Le système français de retraite par répartition, assuré par la sécurité sociale, est alimenté par les cotisations des actifs. Des assurances privées «complémentaires» peuvent être contractées pour obtenir un complément de revenu. Le déficit du régime général de la Sécu française devrait encore atteindre 1,7 milliard d’euros en 2019, après 1,2 milliard d’euros en 2018, ce dernier chiffre témoignant d’un redressement trop passager.
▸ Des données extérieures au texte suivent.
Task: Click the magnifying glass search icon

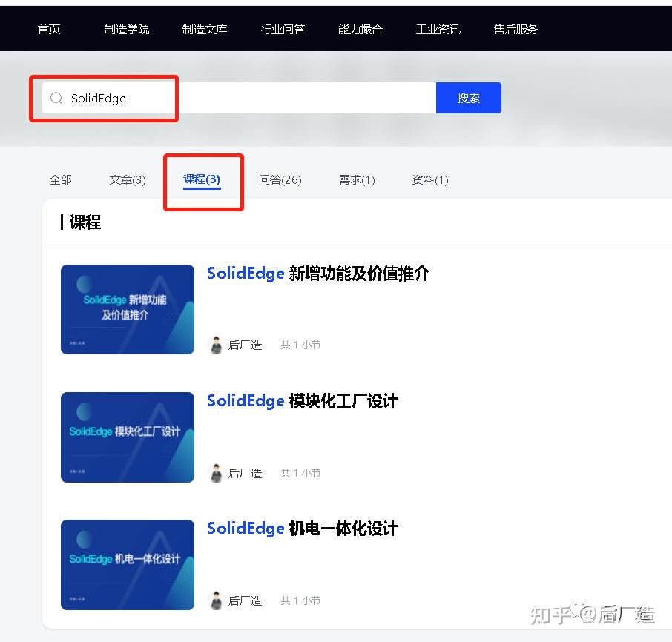Action: 56,97
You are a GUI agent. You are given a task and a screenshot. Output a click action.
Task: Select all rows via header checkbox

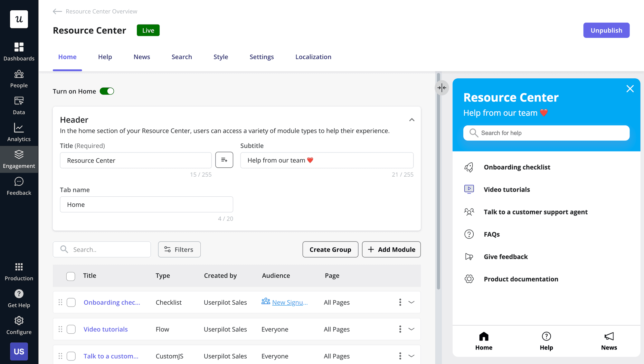pyautogui.click(x=71, y=276)
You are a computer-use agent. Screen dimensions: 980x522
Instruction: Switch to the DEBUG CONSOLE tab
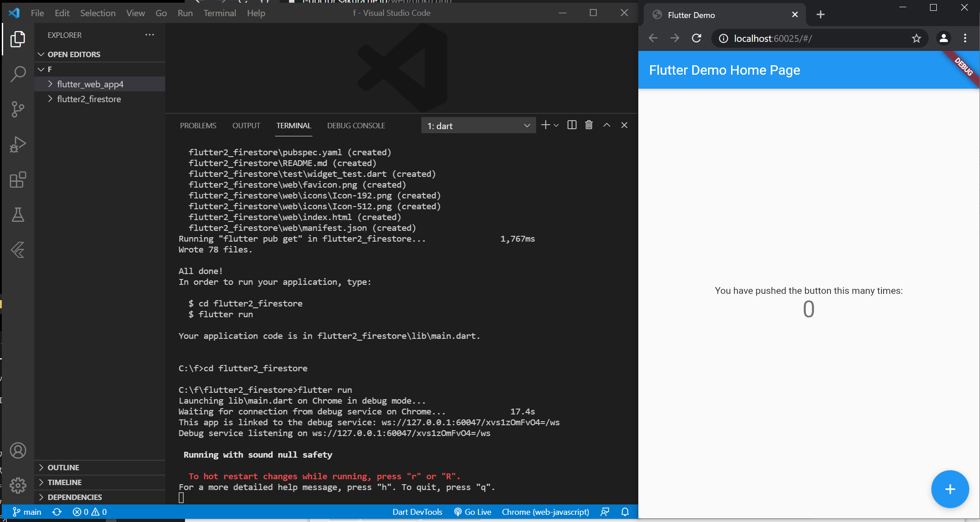tap(356, 126)
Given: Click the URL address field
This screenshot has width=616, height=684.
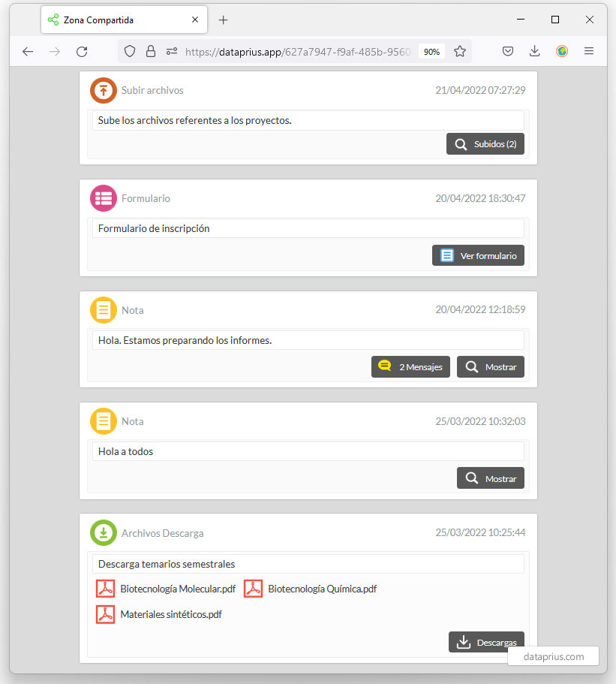Looking at the screenshot, I should click(297, 52).
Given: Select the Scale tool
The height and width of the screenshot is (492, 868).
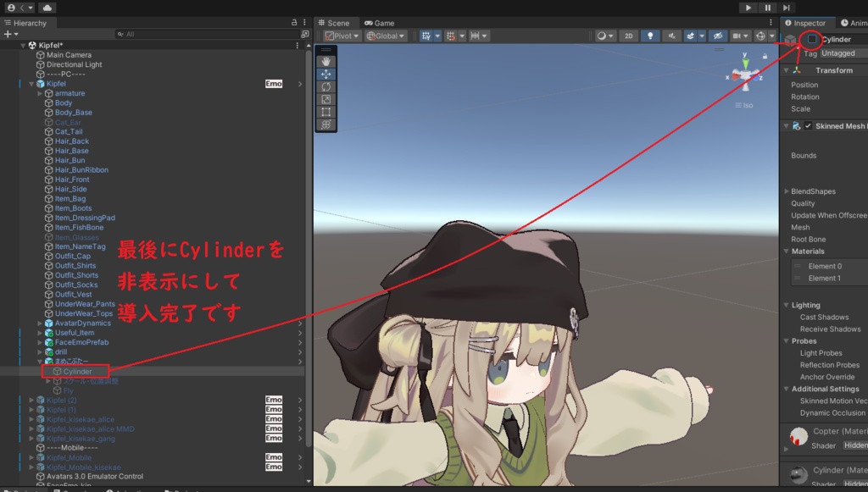Looking at the screenshot, I should pyautogui.click(x=326, y=99).
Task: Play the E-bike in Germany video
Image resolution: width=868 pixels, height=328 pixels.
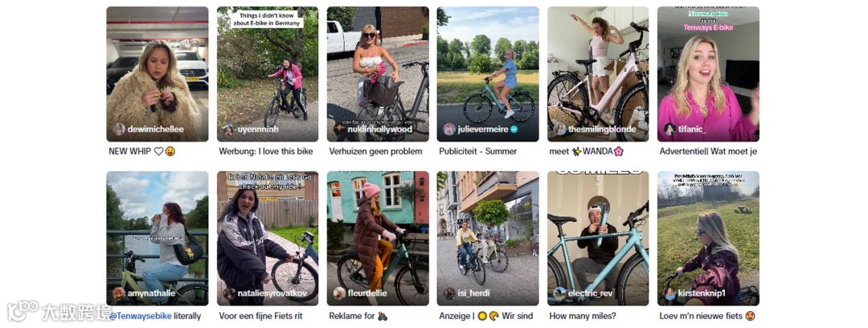Action: pyautogui.click(x=268, y=74)
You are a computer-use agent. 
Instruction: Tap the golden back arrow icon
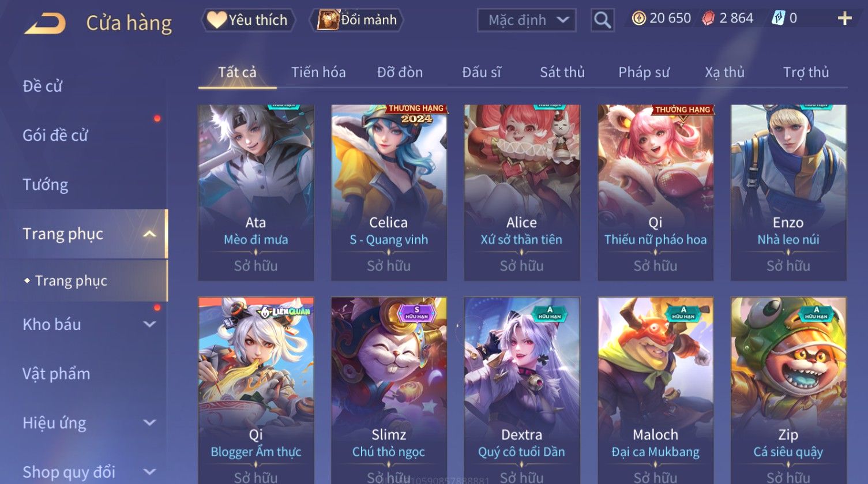(x=45, y=24)
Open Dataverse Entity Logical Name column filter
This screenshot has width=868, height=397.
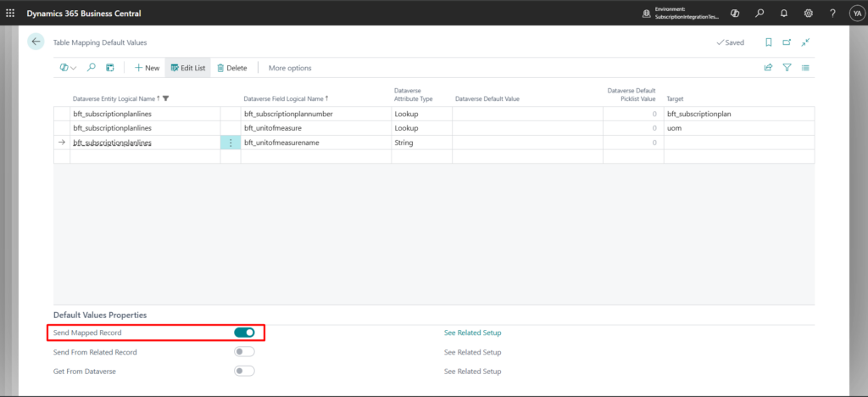click(x=166, y=99)
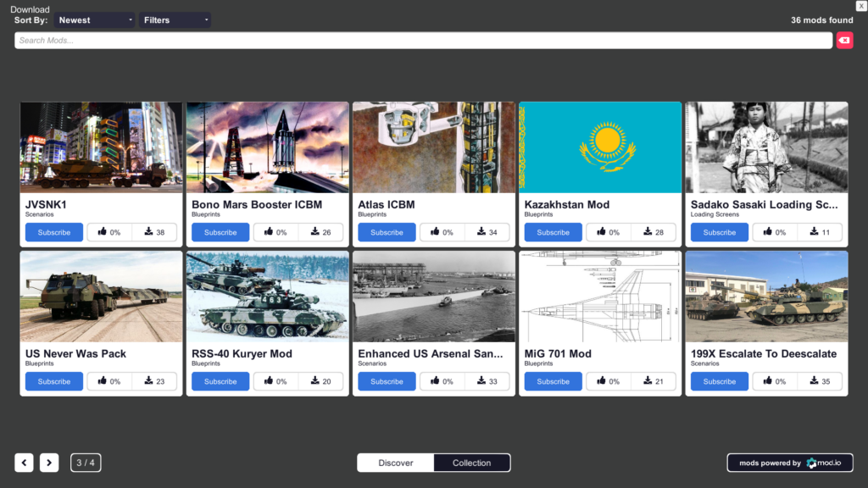This screenshot has height=488, width=868.
Task: Click the Search Mods input field
Action: pyautogui.click(x=423, y=41)
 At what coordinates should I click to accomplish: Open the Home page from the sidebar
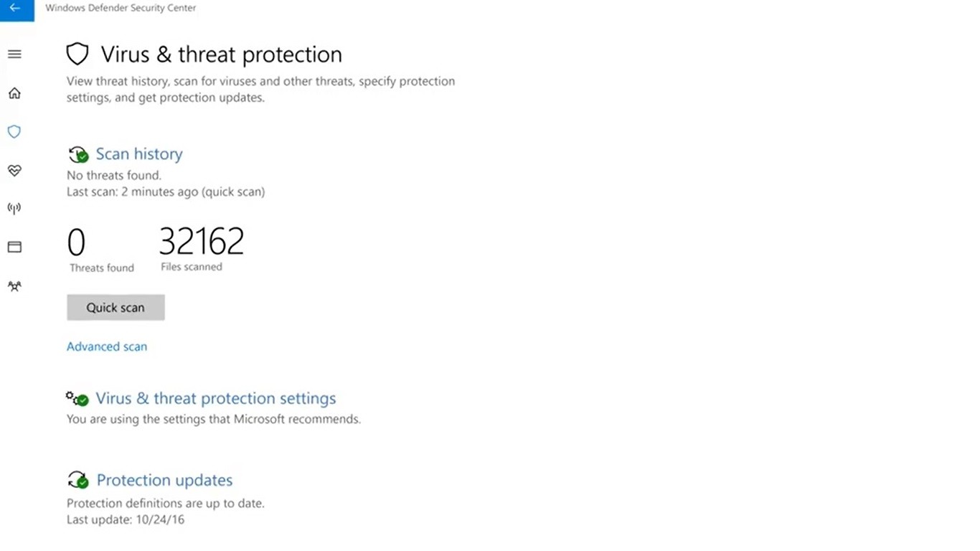pyautogui.click(x=14, y=93)

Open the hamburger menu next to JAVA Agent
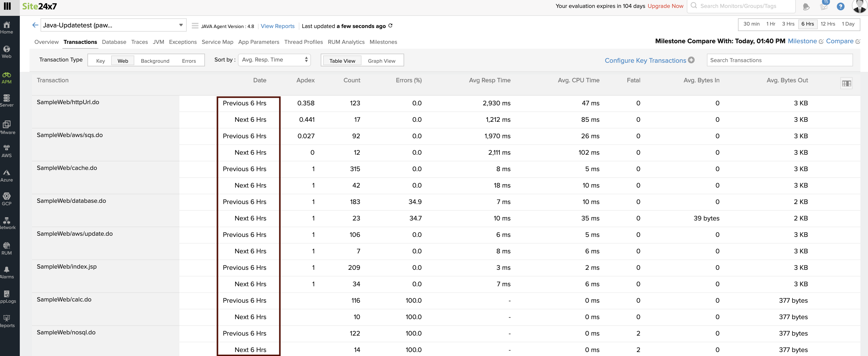click(195, 26)
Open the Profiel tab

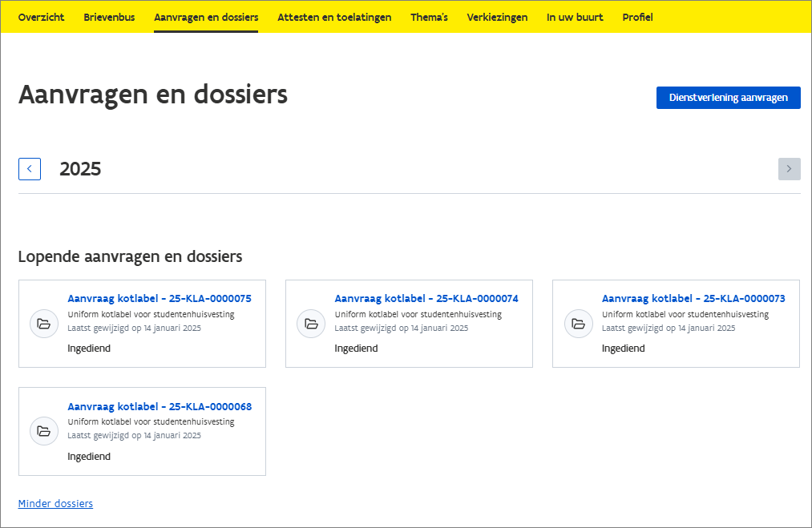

Une méthode inaugurée par Emmanuel Macron

Sur la question de l’âge de la retraite, Jean-Paul Delevoye a procédé comme Emmanuel Macron l’avait fait en 2017 avec le «marqueur social» des 35 heures hebdomadaires de travail. L’âge minimum légal pour cesser de travailler demeurera bien fixé à 62 ans. Mais il faudra attendre d’avoir 64 ans pour jouir d’une pension à taux plein.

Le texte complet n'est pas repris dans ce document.